To replicate and extend the SEARCH findings, Johns Hopkins University investigators teamed up with an international research center, the International Center for Diarrhoeal Disease Research Bangladesh (ICDDR,B), Shimantik (an NGO), Dhaka Shishu Hospital, and the Government of Bangladesh. The study demonstrated a 34-percent reduction in neonatal mortality through a reduced number of home-based visits—in this case, two prenatal and three postnatal visits, by trained community health workers in Sylhet district, Bangladesh.
The study confirmed and uncovered some fascinating results. First, the study confirmed that community-based workers are capable of identifying and managing newborns with serious infections, including the administration of injectable antibiotics at home in instances where the family refuses to go to a health facility for care.

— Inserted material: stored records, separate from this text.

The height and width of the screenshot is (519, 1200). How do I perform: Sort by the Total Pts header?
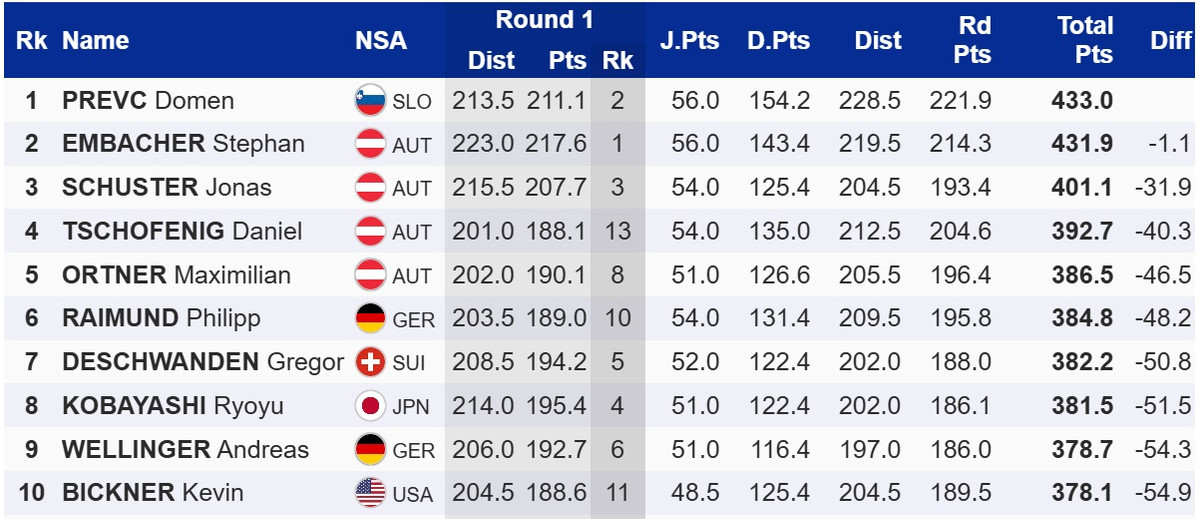click(1085, 40)
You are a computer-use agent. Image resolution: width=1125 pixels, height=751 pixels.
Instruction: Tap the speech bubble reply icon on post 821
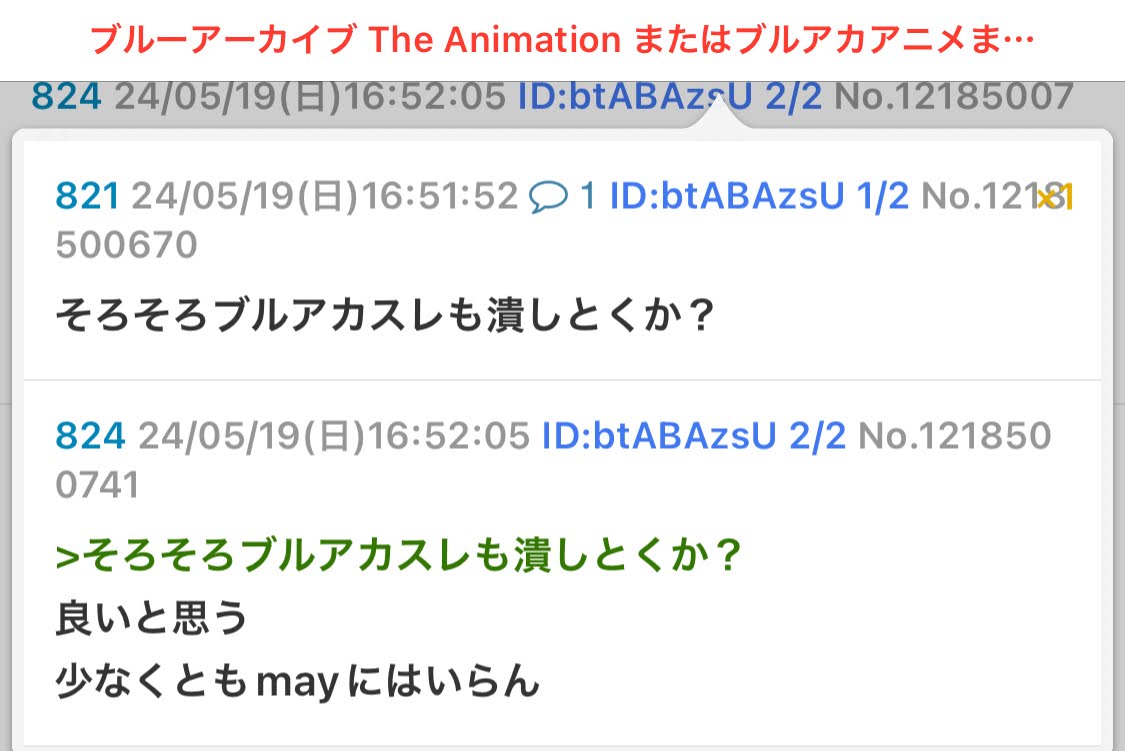(548, 197)
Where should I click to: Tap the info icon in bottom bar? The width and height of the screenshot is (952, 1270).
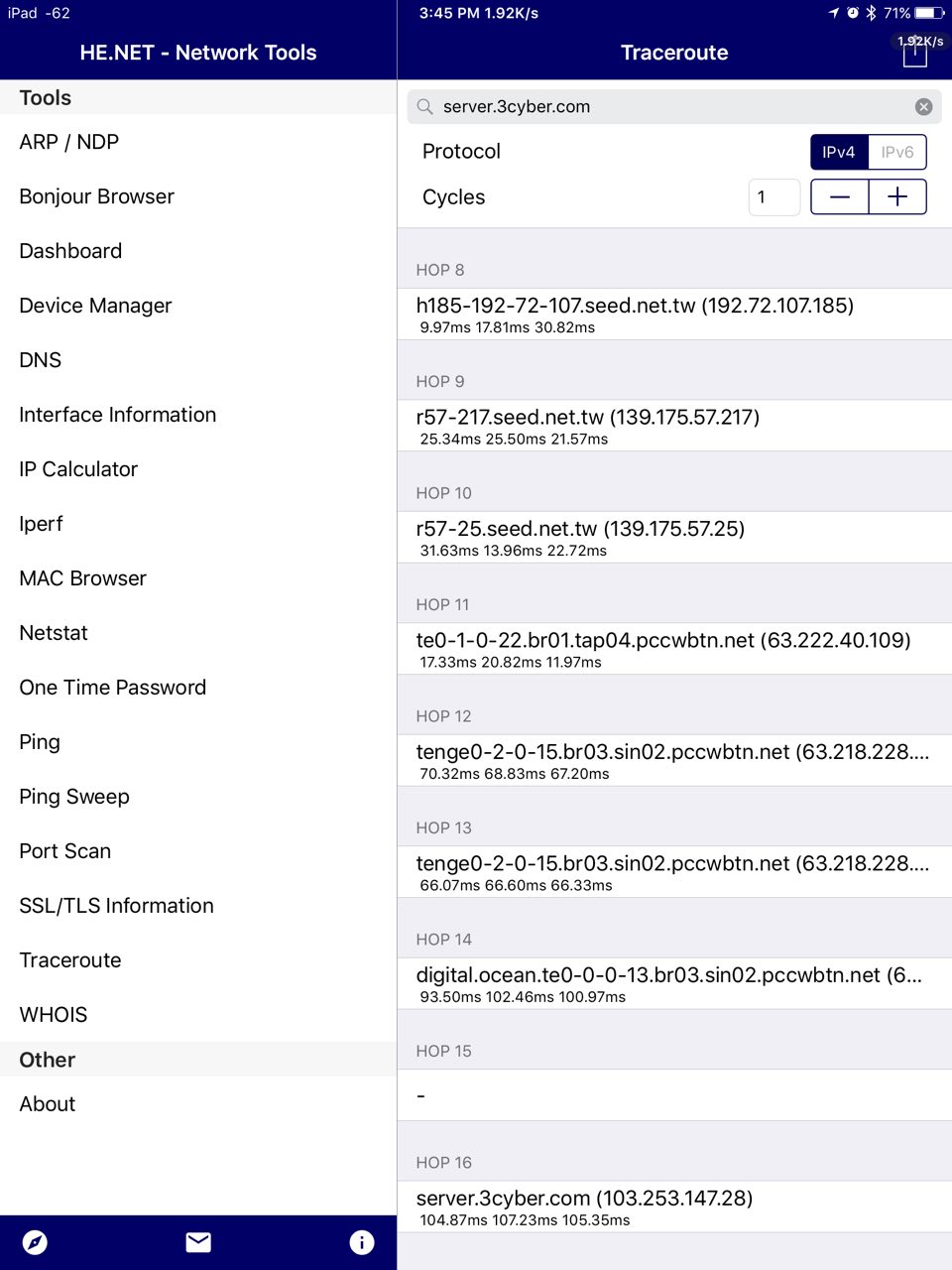[x=362, y=1242]
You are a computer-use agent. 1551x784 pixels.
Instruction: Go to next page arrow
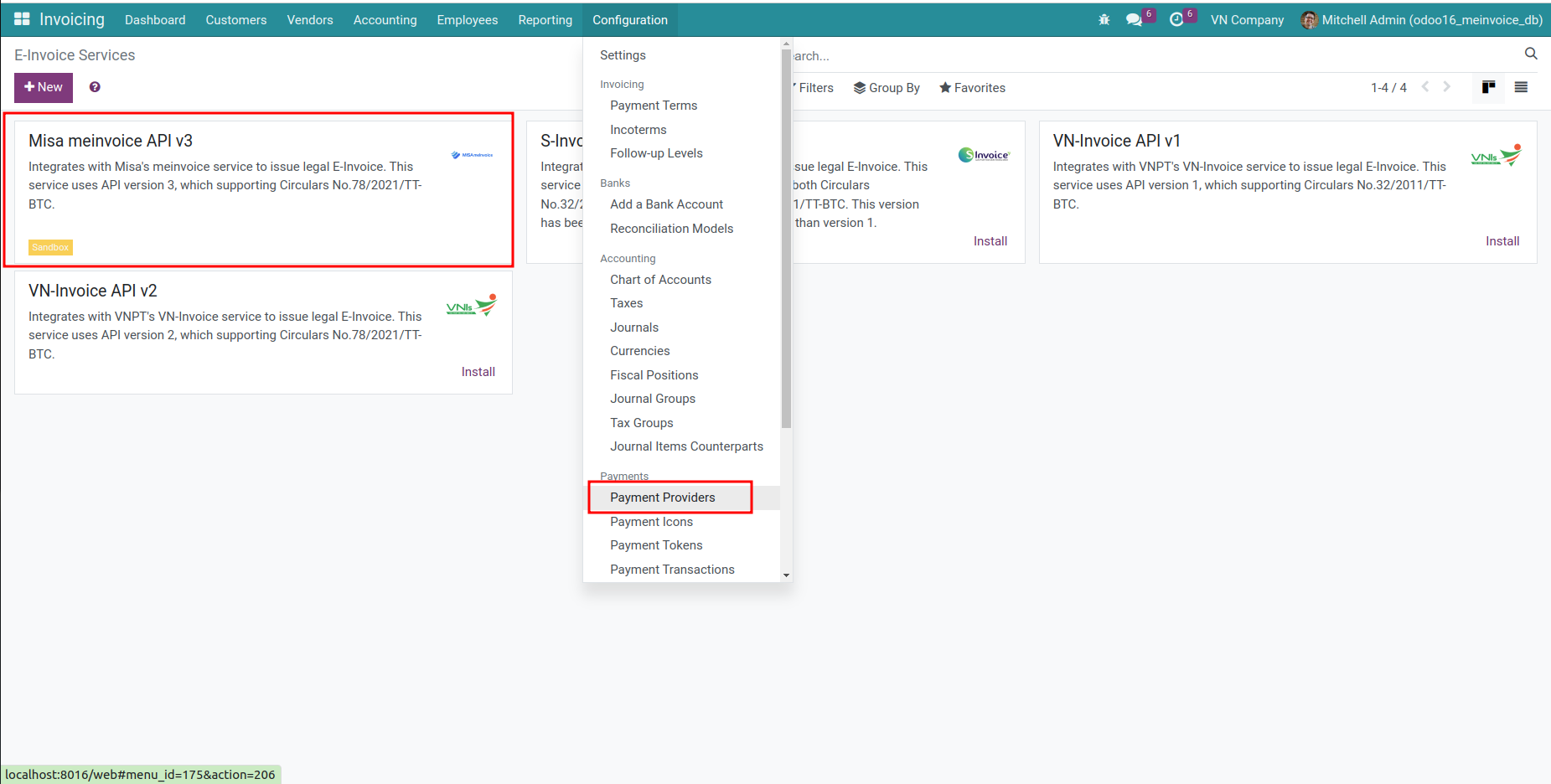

Another critical finding was that if the first postnatal visit occurred within 48 hours of birth, there was a significant (64-percent) reduction in neonatal mortality. If the first visit occurred after 48 hours, however, there was no impact on neonatal mortality rates. This pointed out just how important these home visits are to saving newborn lives, immediately after birth.

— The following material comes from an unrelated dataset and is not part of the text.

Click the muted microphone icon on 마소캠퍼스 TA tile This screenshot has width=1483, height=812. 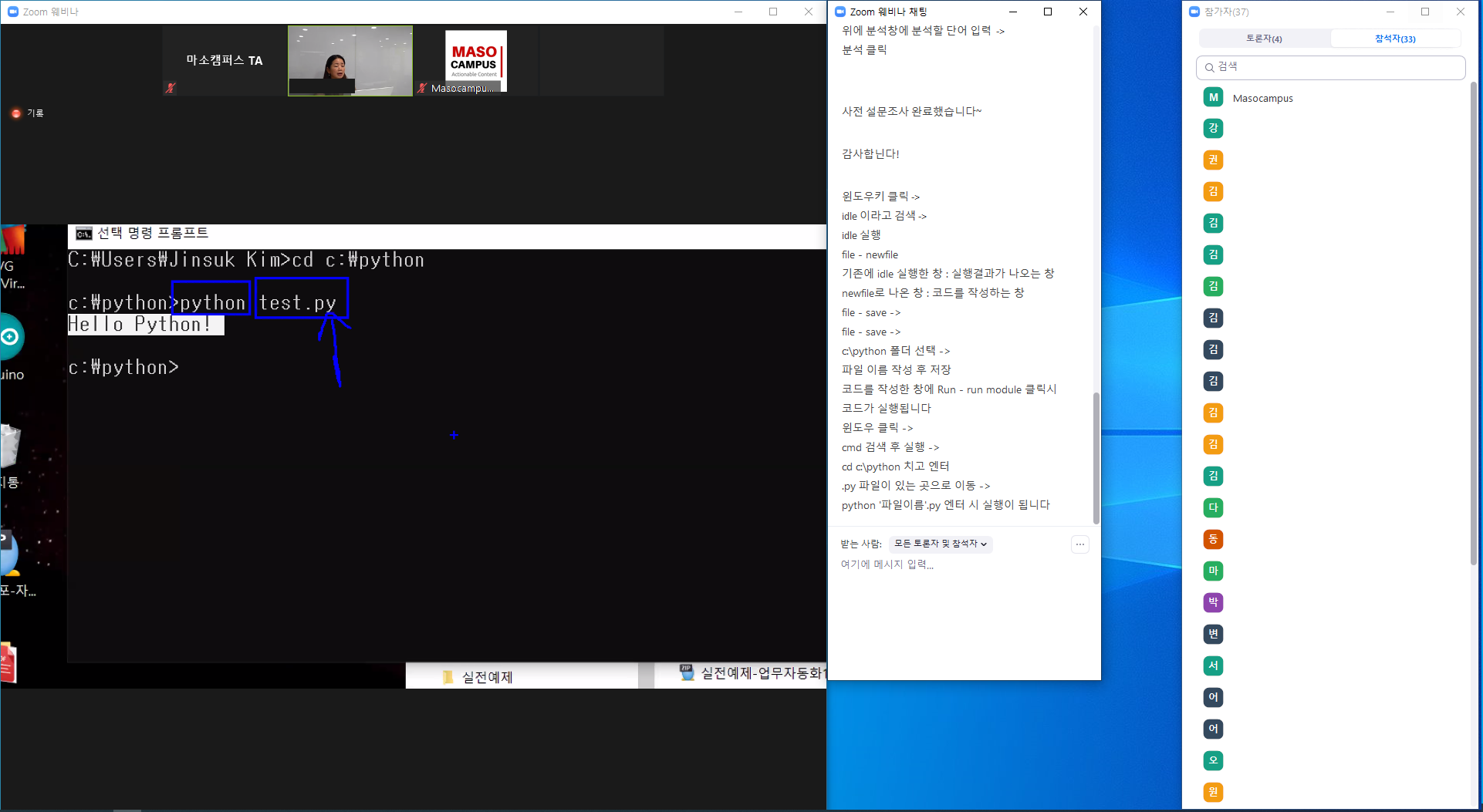point(171,88)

In Shivgarh block in Uttar Pradesh state, India, Johns Hopkins University and local investigators of the Community Empowerment Lab in Lucknow worked together to implement a package of preventive care focused on newborn thermal care, including skin-to-skin care, and prevention of neonatal infections, promoted through community meetings and a limited number of antenatal (two) and postnatal (two) visits. Through this package of care, investigators documented a 54-percent reduction in neonatal mortality, corroborating the analyses of the Lancet Neonatal Survival Series and demonstrating conclusively that preventive interventions at home can make a substantial impact on reducing neonatal mortality.
Evidence clearly suggests, then, along with the WHO and UNICEF recommendations, that a program of home-based newborn care can avert 30 to 60 percent of all newborn deaths. It is recommended that skilled health workers specifically promote and support early (within the first hour after birth) and exclusive breastfeeding; skin-to-skin contact between mother and infant; hygienic umbilical cord and skin care. The health workers should also assess the baby for signs of serious health problems; advise referral for prompt medical care if necessary; and encourage timely vaccination according to national schedules.
Finally, during home visits, the WHO and UNICEF joint statement emphasizes that the mother should also be asked whether she has any of a variety of danger signs signaling the presence of critical conditions such as hemorrhage, infection, or hypertensive disease; or difficulties with breastfeeding. She should be counseled about seeking care for problems, and about postpartum family planning and nutrition. Estimates suggest that about one-third of maternal deaths can also be addressed through such home visits with facilitated referral of women with problems to an appropriate health facility.
This month’s decision, then, on the part of the Government of India, to encourage ASHAs to provide routine, home-based care for mothers and their newborns, is a milestone in the effort to prevent maternal and newborn deaths in a country where about a quarter of all the world’s maternal and newborn deaths currently occur each year.